§ **Activity**
Only a number is wanted here: the count of lines in the data below where the string "each" occurs.

[Opening Records supplied section]

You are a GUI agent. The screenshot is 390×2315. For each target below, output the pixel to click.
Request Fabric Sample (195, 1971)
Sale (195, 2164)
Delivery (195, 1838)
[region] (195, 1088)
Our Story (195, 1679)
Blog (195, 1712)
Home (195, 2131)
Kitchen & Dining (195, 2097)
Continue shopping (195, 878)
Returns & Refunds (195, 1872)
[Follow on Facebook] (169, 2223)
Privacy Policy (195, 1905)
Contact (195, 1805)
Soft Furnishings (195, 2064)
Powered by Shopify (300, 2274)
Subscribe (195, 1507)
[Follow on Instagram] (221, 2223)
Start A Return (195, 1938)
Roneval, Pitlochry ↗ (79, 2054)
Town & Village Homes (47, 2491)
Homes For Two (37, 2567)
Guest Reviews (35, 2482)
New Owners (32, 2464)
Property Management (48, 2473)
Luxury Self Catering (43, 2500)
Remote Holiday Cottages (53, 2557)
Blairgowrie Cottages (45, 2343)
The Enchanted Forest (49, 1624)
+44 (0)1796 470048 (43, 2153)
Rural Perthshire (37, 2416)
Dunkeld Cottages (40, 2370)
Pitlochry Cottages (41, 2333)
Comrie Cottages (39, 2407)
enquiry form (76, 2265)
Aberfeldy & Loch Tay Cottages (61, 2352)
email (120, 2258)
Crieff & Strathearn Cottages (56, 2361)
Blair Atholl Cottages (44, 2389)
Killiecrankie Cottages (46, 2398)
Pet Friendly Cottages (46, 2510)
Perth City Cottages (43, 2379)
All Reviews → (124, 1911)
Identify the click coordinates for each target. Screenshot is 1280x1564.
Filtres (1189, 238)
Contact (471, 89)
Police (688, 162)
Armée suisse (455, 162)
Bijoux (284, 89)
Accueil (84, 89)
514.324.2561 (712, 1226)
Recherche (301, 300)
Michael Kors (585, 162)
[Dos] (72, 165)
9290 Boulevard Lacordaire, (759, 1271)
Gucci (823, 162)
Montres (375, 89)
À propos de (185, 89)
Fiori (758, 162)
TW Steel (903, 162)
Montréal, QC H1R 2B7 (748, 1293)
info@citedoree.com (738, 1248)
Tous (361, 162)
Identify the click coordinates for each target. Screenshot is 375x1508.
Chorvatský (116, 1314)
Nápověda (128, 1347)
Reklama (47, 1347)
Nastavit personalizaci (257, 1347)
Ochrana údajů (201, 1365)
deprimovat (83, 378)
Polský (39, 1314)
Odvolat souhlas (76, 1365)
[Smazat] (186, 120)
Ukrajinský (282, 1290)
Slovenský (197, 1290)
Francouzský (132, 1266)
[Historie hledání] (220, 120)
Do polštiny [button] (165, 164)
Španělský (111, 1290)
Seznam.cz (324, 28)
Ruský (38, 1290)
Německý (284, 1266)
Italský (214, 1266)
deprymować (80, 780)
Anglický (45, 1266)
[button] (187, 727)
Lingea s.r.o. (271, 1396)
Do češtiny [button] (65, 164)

[Closing Records supplied section]

§ **Expected answer**
3